> EXCERPTED RECORDS
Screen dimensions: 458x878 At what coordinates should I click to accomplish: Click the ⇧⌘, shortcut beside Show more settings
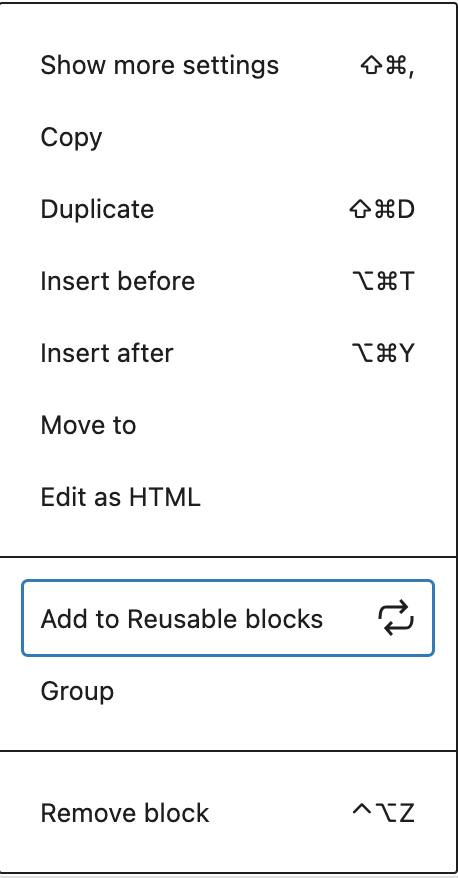click(387, 66)
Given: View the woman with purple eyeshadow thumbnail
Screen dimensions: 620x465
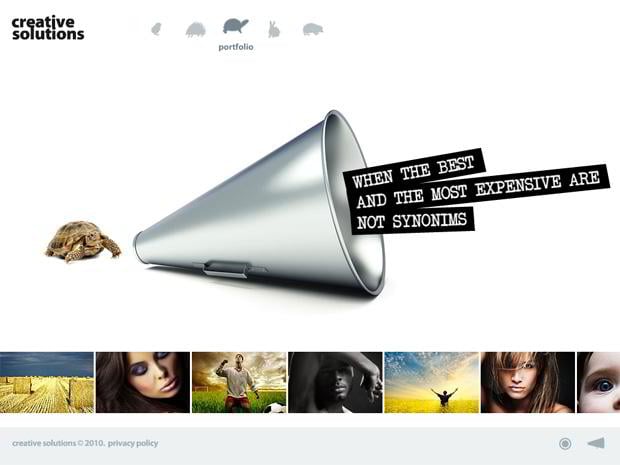Looking at the screenshot, I should tap(143, 382).
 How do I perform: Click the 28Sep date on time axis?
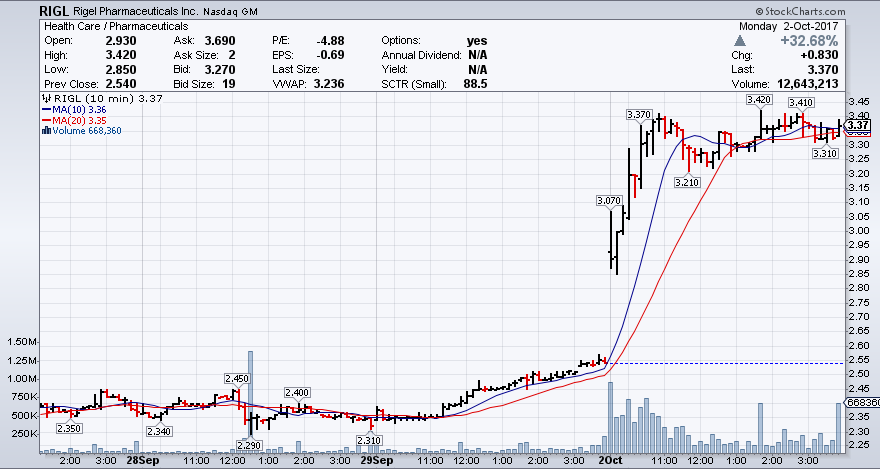[142, 461]
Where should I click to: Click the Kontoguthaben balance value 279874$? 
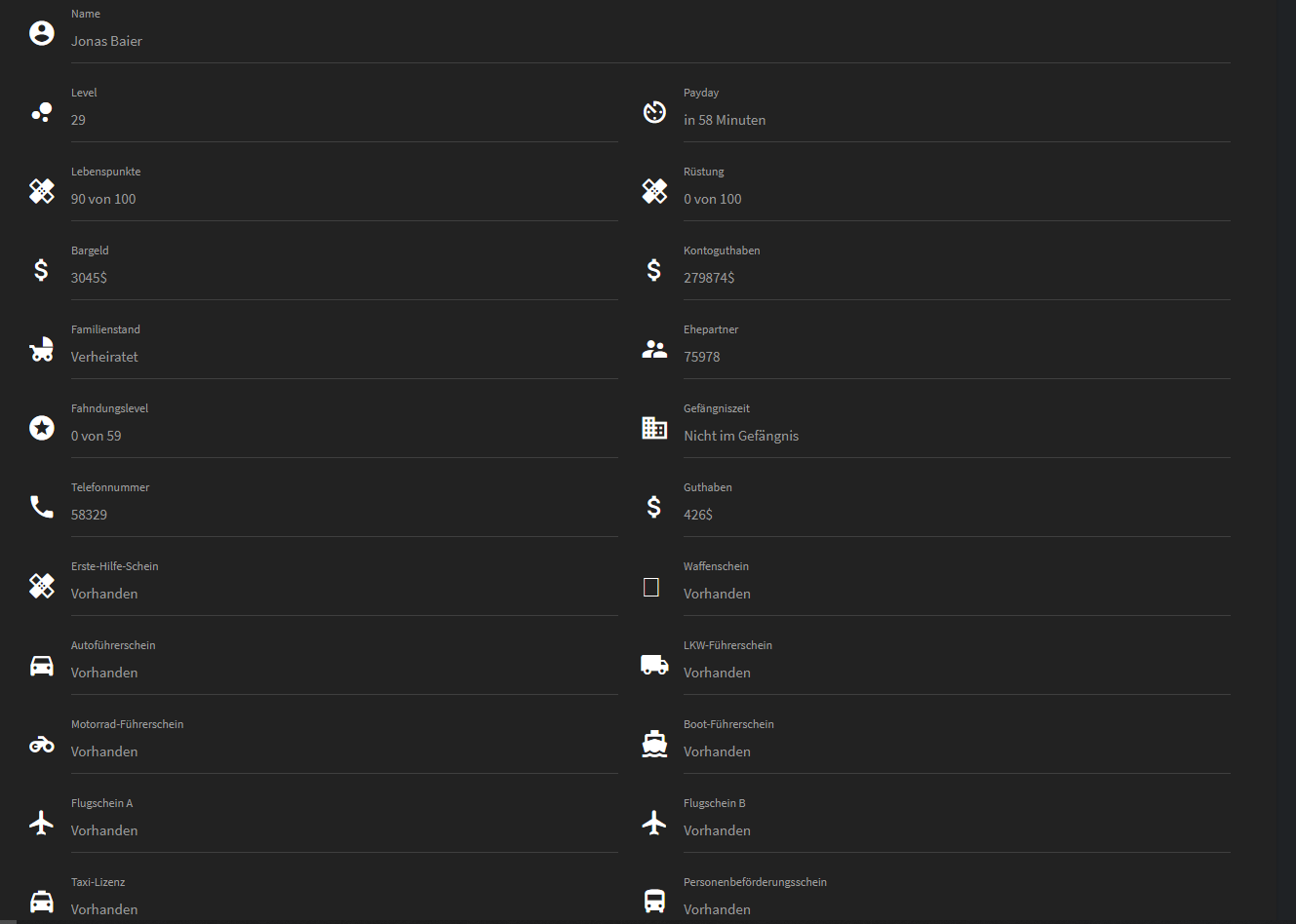(710, 278)
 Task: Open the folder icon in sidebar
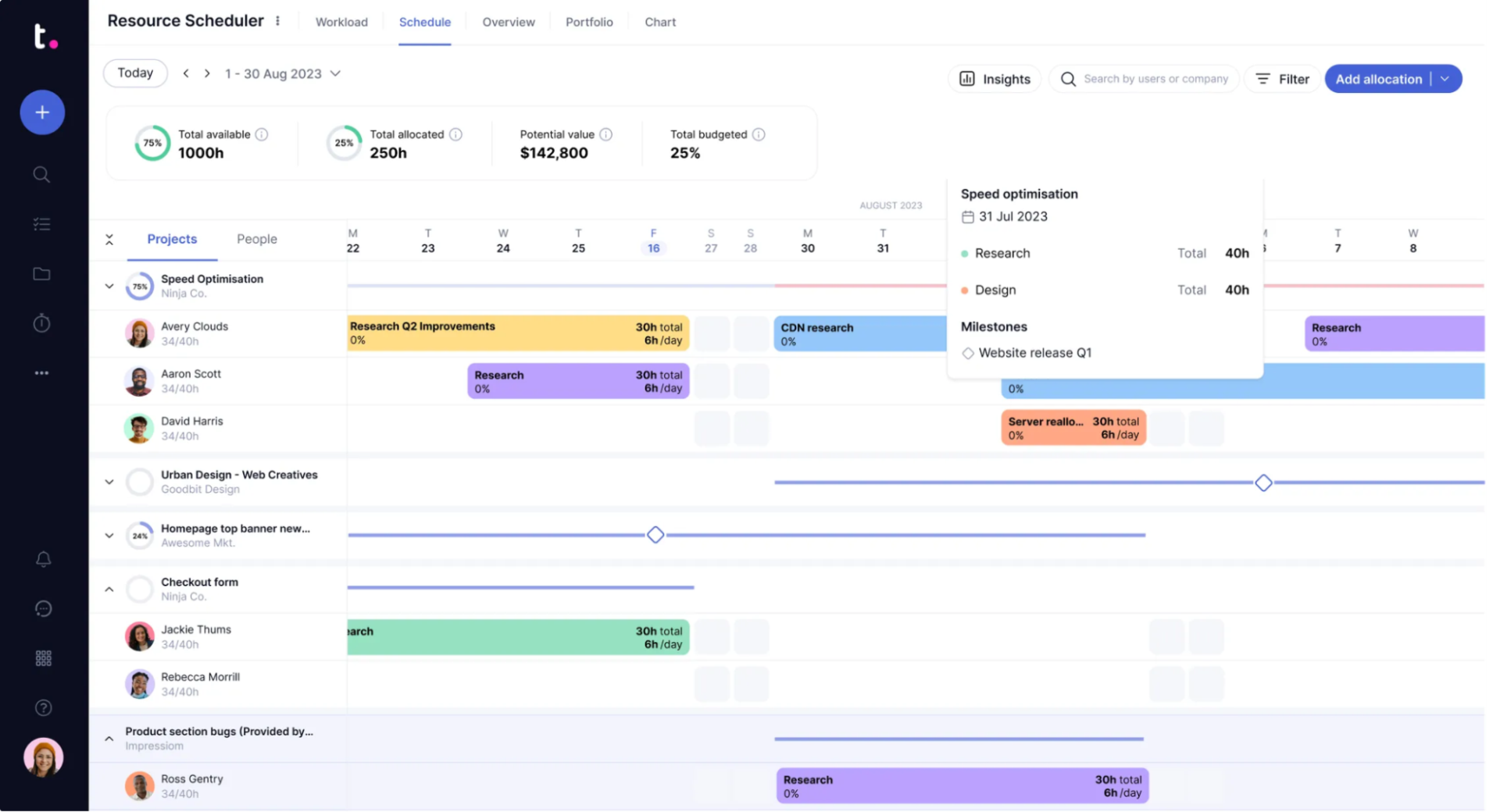click(x=42, y=274)
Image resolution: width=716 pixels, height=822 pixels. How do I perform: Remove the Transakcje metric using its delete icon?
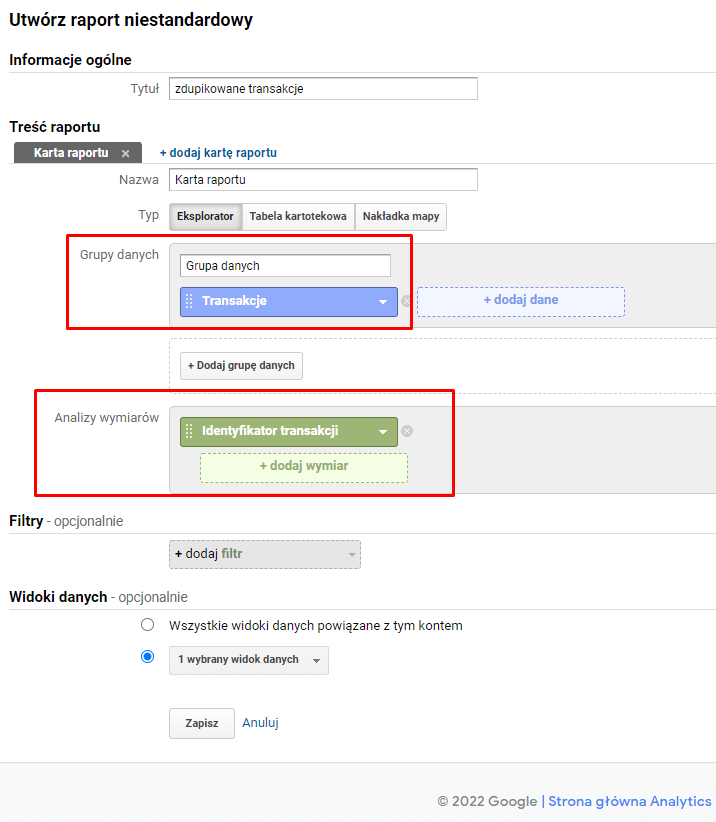click(406, 301)
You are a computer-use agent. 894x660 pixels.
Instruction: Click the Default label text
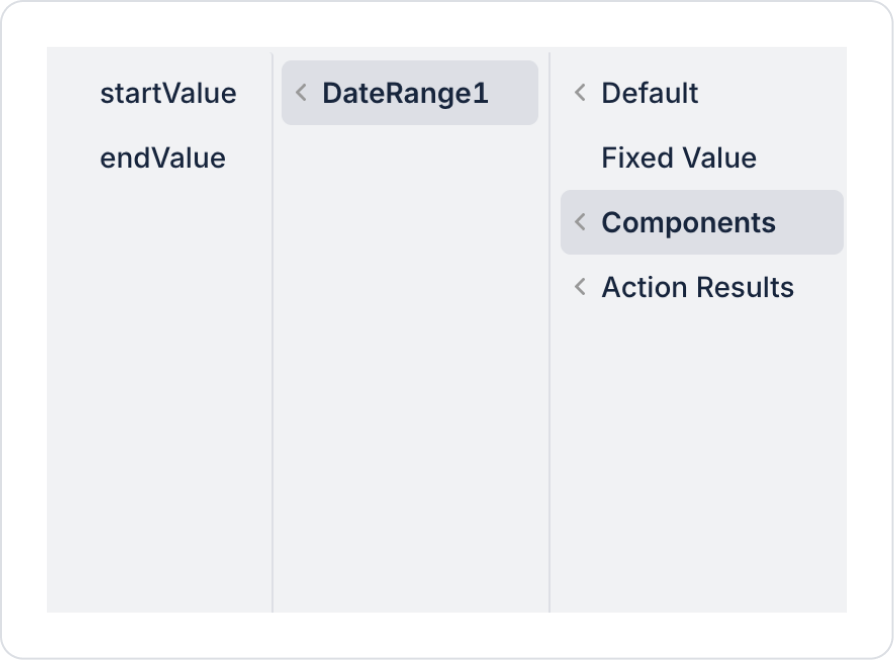pos(650,93)

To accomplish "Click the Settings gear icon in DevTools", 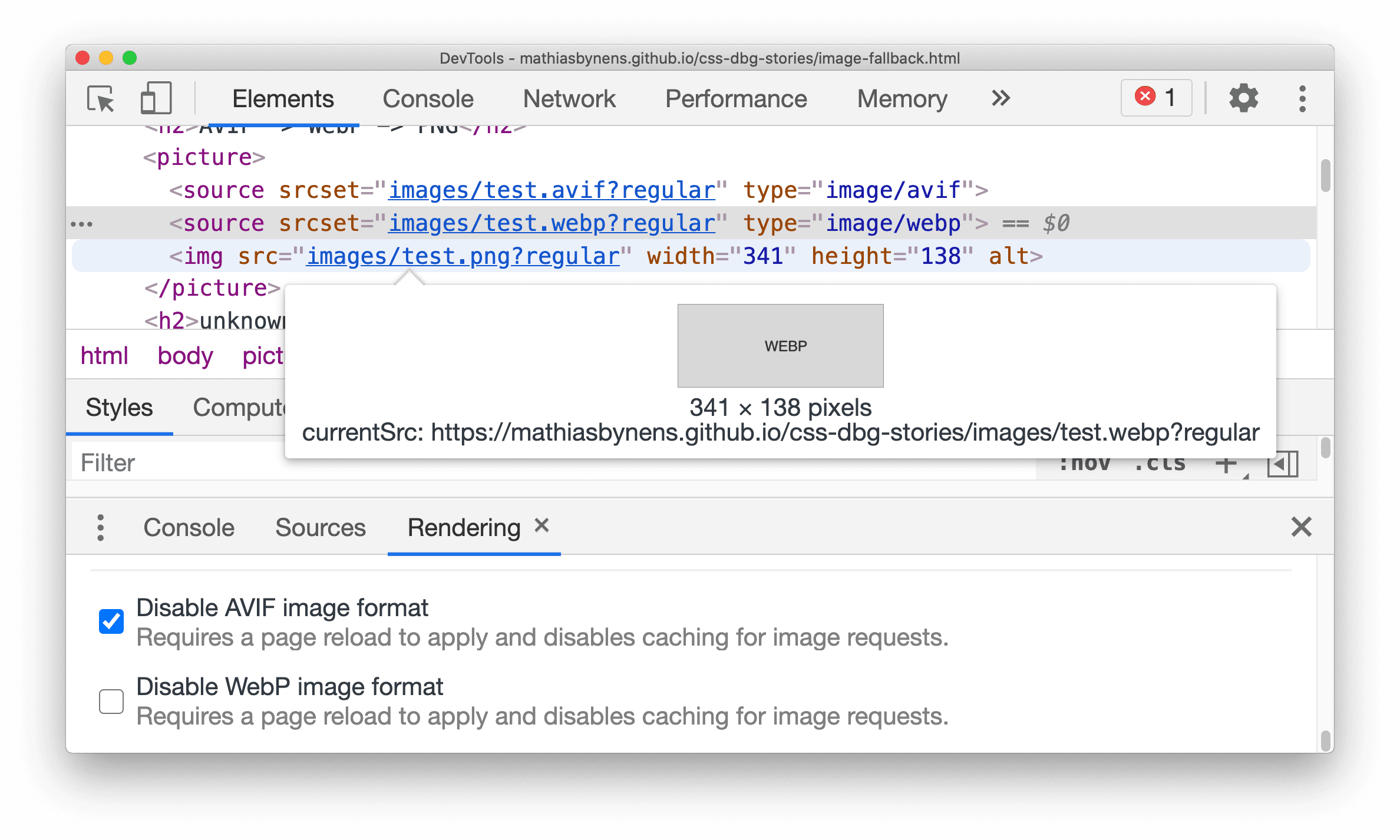I will (1244, 97).
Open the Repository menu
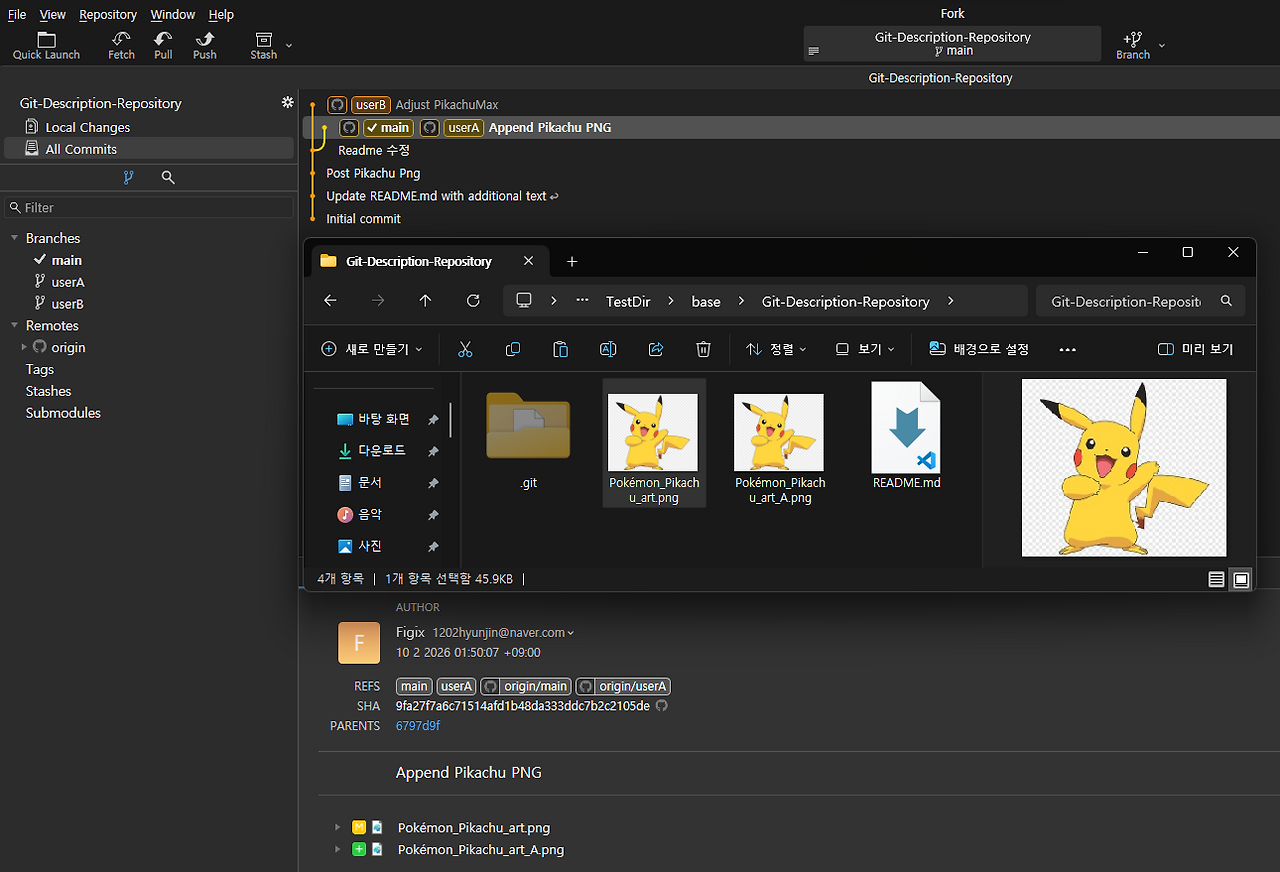This screenshot has height=872, width=1280. pos(108,14)
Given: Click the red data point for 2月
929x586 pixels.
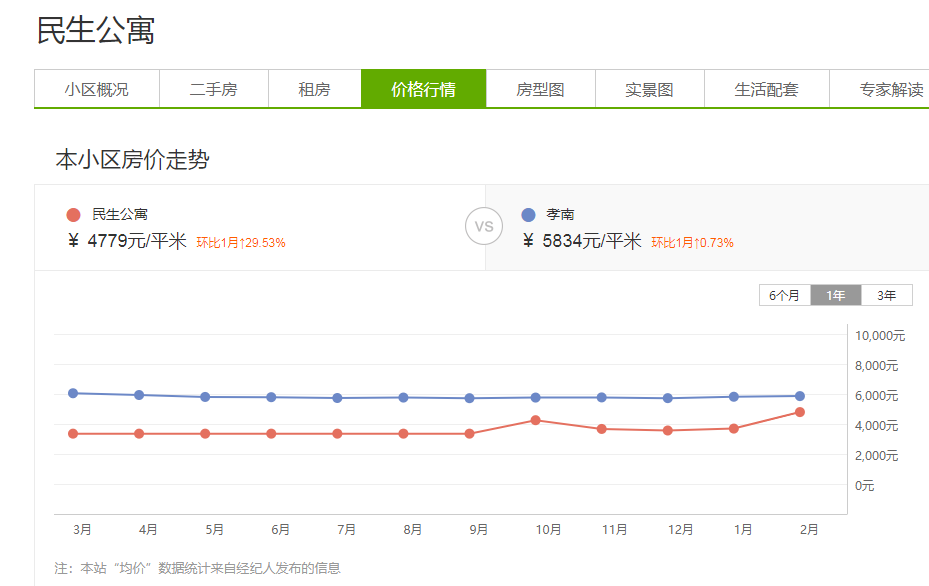Looking at the screenshot, I should 800,412.
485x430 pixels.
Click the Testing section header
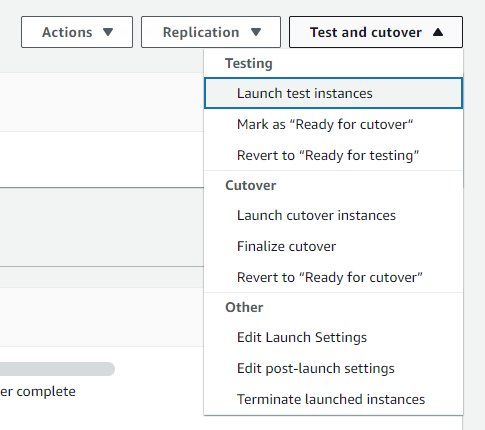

> WORK REQUIRED
In the material above, find every line with the word "Given" and show it.

> REPLY TO THE EXERCISE
Given: View the woman with purple eyeshadow thumbnail
Given: Click the red data point for 2月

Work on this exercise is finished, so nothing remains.